Assim, as manifestações de apoio político realizadas pelos servidores públicos municipais, sem provas de que agiram sob coação, sob ordens superiores ou com o uso relevante e grave da máquina pública, não configuram a prática de abuso de poder ou condutas vedadas aos agentes públicos.

Para que se configure o abuso de poder no contexto eleitoral, é essencial “que a gravidade dos fatos seja comprovada de forma robusta e segura a partir da verificação do alto grau de reprovabilidade da conduta (aspecto qualitativo) e de sua significativa repercussão a fim de influenciar o equilíbrio da disputa eleitoral (aspecto quantitativo)” (TSE. AREspEl n. 060098479, Relator Min.
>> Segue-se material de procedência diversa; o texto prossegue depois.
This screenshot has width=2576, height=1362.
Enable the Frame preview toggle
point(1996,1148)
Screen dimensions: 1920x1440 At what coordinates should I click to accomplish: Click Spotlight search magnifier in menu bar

Floriano De Azevedo Marques, publicado em 31.05.2024).

No caso em tela, as alegações da parte autora limitam-se a presunções e ilações sobre o uso da máquina administrativa, sem que haja prova concreta de que tais atividades foram realizadas em desacordo com as normas aplicáveis, o que implica ausência de justa causa para o prosseguimento da ação.

Assim, na esteira do parecer da Procuradoria Regional Eleitoral, diante da ausência de provas de que os servidores agiram de forma coordenada ou sob ordens superiores, bem como da inexistência de elementos mínimos que indiquem gravidade capaz de deslegitimar o resultado do pleito, não há justa causa para o prosseguimento da ação.

 

ANTE O EXPOSTO, VOTO, preliminarmente, de ofício, por extinguir o processo sem resolução de mérito em relação à COLIGAÇÃO JUNTOS FAZEMOS MAIS POR SAPIRANGA, por ilegitimidade passiva, com fundamento no art. 485, inc. VI, do CPC, e, no mérito, por negar provimento ao recurso.